WHAT THIS TASK INVOLVES: The listing below must be reproduced in full, exactly as written.

PROVIDED INFORMATION:
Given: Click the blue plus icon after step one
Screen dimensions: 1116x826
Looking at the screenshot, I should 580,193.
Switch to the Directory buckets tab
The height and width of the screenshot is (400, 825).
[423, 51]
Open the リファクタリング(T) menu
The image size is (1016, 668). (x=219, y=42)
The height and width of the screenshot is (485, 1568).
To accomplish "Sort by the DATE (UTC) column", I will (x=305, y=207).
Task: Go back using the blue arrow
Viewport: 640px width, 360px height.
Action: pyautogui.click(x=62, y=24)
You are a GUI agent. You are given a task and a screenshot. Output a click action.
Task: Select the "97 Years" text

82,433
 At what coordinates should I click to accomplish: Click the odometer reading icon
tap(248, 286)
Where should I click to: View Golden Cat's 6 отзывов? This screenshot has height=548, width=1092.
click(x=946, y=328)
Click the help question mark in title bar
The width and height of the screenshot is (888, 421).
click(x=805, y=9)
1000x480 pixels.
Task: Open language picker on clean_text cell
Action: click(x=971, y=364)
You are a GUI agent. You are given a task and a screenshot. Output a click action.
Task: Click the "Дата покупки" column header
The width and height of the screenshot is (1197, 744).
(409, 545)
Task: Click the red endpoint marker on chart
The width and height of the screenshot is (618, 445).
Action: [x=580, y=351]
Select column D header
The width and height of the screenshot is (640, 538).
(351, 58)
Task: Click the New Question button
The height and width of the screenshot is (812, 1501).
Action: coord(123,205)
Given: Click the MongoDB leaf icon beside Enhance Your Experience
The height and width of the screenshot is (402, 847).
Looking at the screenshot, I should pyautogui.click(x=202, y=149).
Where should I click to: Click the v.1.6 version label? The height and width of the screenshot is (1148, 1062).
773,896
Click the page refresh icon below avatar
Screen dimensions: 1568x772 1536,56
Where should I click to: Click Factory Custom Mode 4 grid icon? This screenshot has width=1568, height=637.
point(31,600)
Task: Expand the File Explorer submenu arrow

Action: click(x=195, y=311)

RESPONSE BOX:
Given: Click the blue plus icon after step one
Screen dimensions: 1116x826
Looking at the screenshot, I should 580,193.
Switch to the Directory buckets tab
The height and width of the screenshot is (400, 825).
[423, 51]
Open the リファクタリング(T) menu
The image size is (1016, 668). (x=219, y=42)
The height and width of the screenshot is (485, 1568).
To accomplish "Sort by the DATE (UTC) column", I will (x=305, y=207).
Task: Go back using the blue arrow
Viewport: 640px width, 360px height.
Action: pyautogui.click(x=62, y=24)
You are a GUI agent. You are given a task and a screenshot. Output a click action.
Task: Select the "97 Years" text

82,433
 At what coordinates should I click to accomplish: Click the odometer reading icon
tap(248, 286)
Where should I click to: View Golden Cat's 6 отзывов? This screenshot has height=548, width=1092.
click(x=946, y=328)
Click the help question mark in title bar
The width and height of the screenshot is (888, 421).
click(x=805, y=9)
1000x480 pixels.
Task: Open language picker on clean_text cell
Action: click(x=971, y=364)
You are a GUI agent. You are given a task and a screenshot. Output a click action.
Task: Click the "Дата покупки" column header
The width and height of the screenshot is (1197, 744).
(409, 545)
Task: Click the red endpoint marker on chart
The width and height of the screenshot is (618, 445).
Action: [x=580, y=351]
Select column D header
The width and height of the screenshot is (640, 538).
(351, 58)
Task: Click the New Question button
The height and width of the screenshot is (812, 1501).
Action: coord(123,205)
Given: Click the MongoDB leaf icon beside Enhance Your Experience
The height and width of the screenshot is (402, 847).
Looking at the screenshot, I should pyautogui.click(x=202, y=149).
Where should I click to: Click the v.1.6 version label? The height and width of the screenshot is (1148, 1062).
773,896
Click the page refresh icon below avatar
Screen dimensions: 1568x772 1536,56
Where should I click to: Click Factory Custom Mode 4 grid icon? This screenshot has width=1568, height=637.
point(31,600)
Task: Expand the File Explorer submenu arrow

Action: click(x=195, y=311)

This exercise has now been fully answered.